Parece imposible llevar una vida libre de máculas que desdibujen nuestros principios. No obstante, lo ideal sería mantener un trasegar trasparente, sin tachas, libre de enmendaduras y, por supuesto, exento de borrones.
La base para construir sobre terreno limpio es la lealtad. Ella le da solidez de roca a nuestras acciones y a las de los demás. Es el principio de lo justo y de lo recto.
La lealtad es el principio que se desarrolla en la conciencia de cada individuo. Es inmanente a las acciones, virtud insoslayable; confianza genuina.
Alfredo Bryce Echenique (2005) atinó a decir: “soy una persona de una sola obsesión, que apuesta por la amistad, por la lealtad, por la fidelidad: tengo todas las cartas a un solo número”.
Pues bien, la lealtad, como valor humano y principio ineludible, ha desaparecido. Pasó a ser un vacuo ensueño, un océano utópico, una entelequia para la humanidad.
La deslealtad reemplazó a la lealtad con la traición, que es la madre de la deslealtad, camino estrecho que conduce al desmoronamiento de la confianza, que liquida la amistad, y que, por ende, despoja el alma de tan grande dignidad. Las manifestaciones de la deslealtad son percibidas a través de las acciones, que pueden ser de manera sistemática, obvias u ocultas.
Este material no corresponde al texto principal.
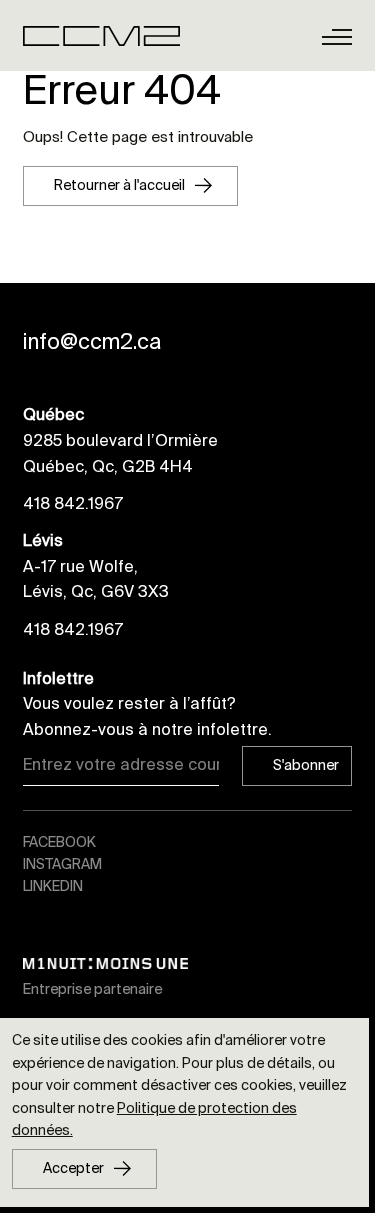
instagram (62, 864)
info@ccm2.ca (92, 342)
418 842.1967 (73, 503)
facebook (59, 842)
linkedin (53, 886)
Estas últimas son las predilectas de los agazapados, de los que prefieren tirar la piedra sin ser vistos, dando la puñalada por la espalda.
Triste cuando se mudan o se invierten los valores. Impensable e ilógico que nos provoque más satisfacción envenenar que regalar el antídoto.
Tal como lo afirmó el psicólogo e investigador Howard Gardner, “una mala persona no llega nunca a ser buen profesional”.
Me atrevo a decir, haciendo un irrespetuoso paralelismo, que la persona desleal tiene un calvario interior que la consume como el fuego a la hojarasca. Tenemos que aferrarnos a no perder el patrimonio de la decencia y a tener la entereza para que superemos el abismo que nos separa de los principios éticos–morales. La invitación es a no pisar la abominable frontera de la deslealtad.